If on the one hand, therefore, CIMEA's activity has looked outwards through collaboration with other ENIC-NARIC centres, no less important was the contribution of the centre in the development of the figure of Italian Credential Evaluators. The consultancy activities on the subject of recognition and evaluation of qualifications, the implementation of the Comparability and Verification services of foreign qualifications and the training initiatives of the personnel at Higher Education Institutions have constituted an indispensable support for the Institutions attracted by student mobility which has led over the years to an exponential growth of the internationalisation of the Italian Higher Education system.
According to the Bologna Process Implementation Report of 2018, decisions on the academic recognition of foreign qualifications in most EHEA countries are mainly the responsibility of the Higher Education Institutions, while the national centres of the ENIC-NARIC networks perform a mainly informative and consultancy-type role.

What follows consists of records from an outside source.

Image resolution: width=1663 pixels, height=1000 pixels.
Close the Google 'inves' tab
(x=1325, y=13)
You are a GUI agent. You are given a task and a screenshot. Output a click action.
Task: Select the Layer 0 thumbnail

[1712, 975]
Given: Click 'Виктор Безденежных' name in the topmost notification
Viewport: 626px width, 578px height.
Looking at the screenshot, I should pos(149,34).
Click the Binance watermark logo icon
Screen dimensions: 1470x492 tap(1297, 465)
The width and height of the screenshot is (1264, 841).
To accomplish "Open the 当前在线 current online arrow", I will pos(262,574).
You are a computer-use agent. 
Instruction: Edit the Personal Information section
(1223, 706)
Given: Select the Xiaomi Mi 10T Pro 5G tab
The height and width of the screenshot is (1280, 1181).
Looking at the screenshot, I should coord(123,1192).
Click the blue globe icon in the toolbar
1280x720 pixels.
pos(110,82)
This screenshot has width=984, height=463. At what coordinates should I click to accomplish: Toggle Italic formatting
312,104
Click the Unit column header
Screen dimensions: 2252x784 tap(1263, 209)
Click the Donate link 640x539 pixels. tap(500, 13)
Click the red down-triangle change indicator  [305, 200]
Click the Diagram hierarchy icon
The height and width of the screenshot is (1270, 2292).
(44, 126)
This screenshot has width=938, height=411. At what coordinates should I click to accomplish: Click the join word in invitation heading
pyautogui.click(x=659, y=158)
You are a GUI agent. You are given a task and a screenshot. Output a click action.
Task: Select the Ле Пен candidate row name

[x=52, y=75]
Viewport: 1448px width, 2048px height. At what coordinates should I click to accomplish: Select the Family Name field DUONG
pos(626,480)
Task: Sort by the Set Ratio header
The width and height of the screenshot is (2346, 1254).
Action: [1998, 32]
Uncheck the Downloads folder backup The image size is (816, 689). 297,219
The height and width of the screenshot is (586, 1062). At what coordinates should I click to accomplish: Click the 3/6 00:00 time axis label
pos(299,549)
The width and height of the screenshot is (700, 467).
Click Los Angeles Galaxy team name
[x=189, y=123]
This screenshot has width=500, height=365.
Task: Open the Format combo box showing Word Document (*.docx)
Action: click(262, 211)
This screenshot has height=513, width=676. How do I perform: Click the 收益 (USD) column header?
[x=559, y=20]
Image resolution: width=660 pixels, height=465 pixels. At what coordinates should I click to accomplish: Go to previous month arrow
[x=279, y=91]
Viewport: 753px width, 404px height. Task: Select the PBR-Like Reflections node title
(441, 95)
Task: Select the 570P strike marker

Indeed, even in Italy, the certificates of comparability and verification issued by CIMEA constitute an indispensable information tool for tertiary institutions, but they do not in any way replace the decision-making autonomy of the institutions to which Law 148/2002 confers the jurisdiction for the academic recognition of cycles and periods of study carried out abroad and of foreign qualifications.
Over the past 25 years, the European Higher Education Area has seen a rapid evolution of tools, frameworks, documents and networks created to facilitate and support the recognition of qualifications also through the use of new technologies such as blockchain and artificial intelligence. If on the one hand, these elements testify to the vitality and importance of a continuously developing sector, on the other hand the presence of specialised and constantly updated professionals who do not limit their activity within the ENIC-NARIC centres has become increasingly necessary. The professional figure of the Credential Evaluator has therefore also become indispensable within higher education institutions.
And it is precisely because of the collaboration between CIMEA and the Credential Evaluators active in the Italian Higher Education Institutions that the idea for APICE was born.
In 2020, in fact, CIMEA developed, in collaboration with the European University of Rome, the first specialisation course dedicated to the training of the professional figure of the Credential Evaluator which was attended by representatives from more than 40 Italian institutions. The success of the course highlighted not only the shared need of the participants to be able to access continuous training and information, but also a feeling of professional identity and the desire to create a network that allows Italian Credential Evaluators to learn about the experiences of colleagues who operate nationally and internationally, sharing questions and best practices and participating in the debate on the latest news and reforms on the subject of internationalisation of higher education.
For this reason, on the initiative of the director of CIMEA, Mr. Luca Lantero, for the first time in Italy, the reference practice was drafted which defines the requirements relating to the professional activity of the Credential Evaluator which APICE takes as its starting point.
The birth of the Association therefore marks the apex of a development path of the profession that has its roots in the last century and which, with the publication of the Reference Practice in October 2021, has found its first formal recognition. APICE intends to continue this path by becoming the spokesbody for the enhancement of the figure of credential evaluator and a forum for dialogue for the member community.